=== Begin Enclosure ===

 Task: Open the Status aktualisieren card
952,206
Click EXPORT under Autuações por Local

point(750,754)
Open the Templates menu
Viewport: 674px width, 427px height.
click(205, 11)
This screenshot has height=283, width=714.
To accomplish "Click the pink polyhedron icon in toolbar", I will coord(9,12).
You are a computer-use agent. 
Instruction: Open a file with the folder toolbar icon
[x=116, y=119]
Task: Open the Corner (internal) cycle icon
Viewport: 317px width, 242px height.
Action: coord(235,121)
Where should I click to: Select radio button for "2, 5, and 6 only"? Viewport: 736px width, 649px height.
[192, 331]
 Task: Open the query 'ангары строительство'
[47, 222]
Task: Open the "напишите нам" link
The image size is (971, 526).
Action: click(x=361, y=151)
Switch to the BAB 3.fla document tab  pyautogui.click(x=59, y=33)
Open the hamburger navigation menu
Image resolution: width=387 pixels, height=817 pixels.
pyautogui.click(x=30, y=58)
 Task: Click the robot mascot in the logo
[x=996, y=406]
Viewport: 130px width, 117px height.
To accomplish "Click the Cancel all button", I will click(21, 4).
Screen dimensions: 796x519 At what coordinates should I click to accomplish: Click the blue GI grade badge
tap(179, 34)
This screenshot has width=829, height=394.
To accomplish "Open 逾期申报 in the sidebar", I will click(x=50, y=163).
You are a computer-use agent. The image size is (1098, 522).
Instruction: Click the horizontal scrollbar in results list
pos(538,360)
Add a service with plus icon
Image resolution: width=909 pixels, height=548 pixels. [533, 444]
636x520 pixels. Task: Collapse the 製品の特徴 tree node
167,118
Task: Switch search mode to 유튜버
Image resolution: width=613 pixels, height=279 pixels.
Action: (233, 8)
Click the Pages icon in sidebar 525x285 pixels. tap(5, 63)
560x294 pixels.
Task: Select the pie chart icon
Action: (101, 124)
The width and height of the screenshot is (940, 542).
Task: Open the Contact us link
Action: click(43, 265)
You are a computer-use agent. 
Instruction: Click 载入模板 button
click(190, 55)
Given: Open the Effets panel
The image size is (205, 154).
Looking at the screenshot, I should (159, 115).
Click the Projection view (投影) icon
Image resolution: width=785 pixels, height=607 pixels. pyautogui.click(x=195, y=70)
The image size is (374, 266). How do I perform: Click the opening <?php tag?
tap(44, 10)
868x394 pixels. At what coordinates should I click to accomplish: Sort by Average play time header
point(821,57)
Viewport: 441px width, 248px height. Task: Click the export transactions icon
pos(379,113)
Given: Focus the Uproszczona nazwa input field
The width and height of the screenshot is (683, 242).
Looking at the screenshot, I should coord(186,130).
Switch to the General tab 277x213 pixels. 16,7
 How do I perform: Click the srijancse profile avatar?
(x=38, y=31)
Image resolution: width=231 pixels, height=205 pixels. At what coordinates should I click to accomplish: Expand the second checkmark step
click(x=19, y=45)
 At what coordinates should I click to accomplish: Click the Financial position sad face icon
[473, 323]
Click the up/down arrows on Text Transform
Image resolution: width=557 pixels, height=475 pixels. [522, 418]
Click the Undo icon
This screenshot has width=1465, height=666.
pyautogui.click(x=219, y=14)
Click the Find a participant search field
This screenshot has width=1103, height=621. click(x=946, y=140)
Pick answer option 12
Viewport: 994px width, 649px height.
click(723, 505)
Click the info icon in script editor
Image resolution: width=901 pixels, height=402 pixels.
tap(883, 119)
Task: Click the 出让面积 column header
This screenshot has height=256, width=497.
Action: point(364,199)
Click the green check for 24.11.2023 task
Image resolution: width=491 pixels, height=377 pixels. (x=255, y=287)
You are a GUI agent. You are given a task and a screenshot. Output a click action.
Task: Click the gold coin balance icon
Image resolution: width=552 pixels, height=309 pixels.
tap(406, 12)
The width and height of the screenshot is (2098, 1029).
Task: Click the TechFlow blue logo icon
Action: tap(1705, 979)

=== End Enclosure ===

From the line with "Task: Click the gold coin balance icon" to the final line of the listing, write out each line unchanged. Add nothing.

-- SOLVED PROBLEM --
Task: Click the gold coin balance icon
Image resolution: width=552 pixels, height=309 pixels.
tap(406, 12)
The width and height of the screenshot is (2098, 1029).
Task: Click the TechFlow blue logo icon
Action: tap(1705, 979)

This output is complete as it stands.